The Institute for Healthcare Improvement was launched in 1991 by Dr. Donald Berwick and colleagues with the aim of redesigning healthcare delivery into a system without errors, waste or unsustainable costs. This year, Derek Feeley, the former head of the National Health Service in Scotland, replaced Maureen Bisognano as CEO of IHI, whose reach now extends to dozens of countries across the globe. Modern Healthcare quality and safety reporter Sabriya Rice recently spoke with Feeley about the changes in healthcare and their impact on the organization. This is an edited transcript.
Modern Healthcare: What external factors affected the industry in 2015?
Feeley: In the last year, the impact of the Affordable Care Act really began to be felt. We're seeing growth in accountable care organizations. We're seeing the early stages of payment reform that are challenging to people, but are potentially amenable to triple-aim type solutions. Change was coming from the outside in. We're starting to see people having to think differently about health, about healthcare and about costs.
MH: How do you see the year ahead?
Feeley: 2016 will be the year for healthcare leaders in consultation with patients and families to take the helm. It is my fervent hope that 2016 will be the year of change from the inside out.
We're working with 40 or so healthcare organizations and IHI's leadership alliance. We believe that the right way to tackle these issues is for us, as a group of healthcare leaders, with our patients and families, to figure out how best to respond now. Let's set a path; let's begin to shine a light on some of the possible solutions. Let's be asset-based. What assets do we have at our disposal, and then how can we deploy those? Occasionally in healthcare, we've gotten stuck in a deficits mindset. This is really hard. It's so difficult. It's so challenging. You hear the adage about people having one foot on the dock and one foot in the canoe.
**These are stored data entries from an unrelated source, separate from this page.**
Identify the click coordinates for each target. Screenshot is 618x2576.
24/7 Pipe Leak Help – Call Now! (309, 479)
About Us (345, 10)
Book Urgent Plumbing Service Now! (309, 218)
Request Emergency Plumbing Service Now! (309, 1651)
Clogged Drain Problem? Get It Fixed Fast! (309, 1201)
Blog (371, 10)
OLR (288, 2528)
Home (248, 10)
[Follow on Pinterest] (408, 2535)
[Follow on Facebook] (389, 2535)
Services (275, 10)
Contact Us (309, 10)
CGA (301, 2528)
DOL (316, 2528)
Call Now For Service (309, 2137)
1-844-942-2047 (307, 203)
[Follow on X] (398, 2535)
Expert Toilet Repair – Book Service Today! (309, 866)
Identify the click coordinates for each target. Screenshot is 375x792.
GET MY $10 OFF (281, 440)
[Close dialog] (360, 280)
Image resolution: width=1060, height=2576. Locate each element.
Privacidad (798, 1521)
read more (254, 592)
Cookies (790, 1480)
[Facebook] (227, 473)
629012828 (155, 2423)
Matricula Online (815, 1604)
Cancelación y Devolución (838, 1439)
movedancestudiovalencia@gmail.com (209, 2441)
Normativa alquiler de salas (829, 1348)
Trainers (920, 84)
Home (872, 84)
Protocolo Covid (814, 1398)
This is the year where we're going to get in the canoe and we're really going to steer a path to calmer waters.
MH: What do you think are the biggest patient-safety challenges for leadership today, given the many competing factors that they're dealing with?
Feeley: Improvement needs to be focused in two areas.
First, there needs to be a set of what you might call cultural changes that facilitate a stronger safety culture where people feel it's safe to speak up, where people feel it's OK to challenge what they see as unsafe practice, where we create an environment where transparency is encouraged, (and) where we think about identifying variation.
The second priority is to create a learning system. How do we get the right set of measures? How do we equip our staff with the skills that they need? How can we underpin that with a leadership culture that's supportive?
MH: IHI is working with Dartmouth on a set of whole system measures. What are those measures?
Feeley: We have a set of whole system measures, which are largely grounded in prior practice. They've been beneficial. (But) things have changed. This is the right time for a new set of whole system measures that say something about improvements in health, that start to measure equity and disparities, that help us make meaningful improvement, and that will help people to think about value.
We want whole system measures designed to help institutions answer some very straightforward questions about where they stand relative to the best. If we can get a consistent set of measures, it's much easier to get an answer to that question. It also helps you understand where you have learning that you could share, and where you need to accrue some learning.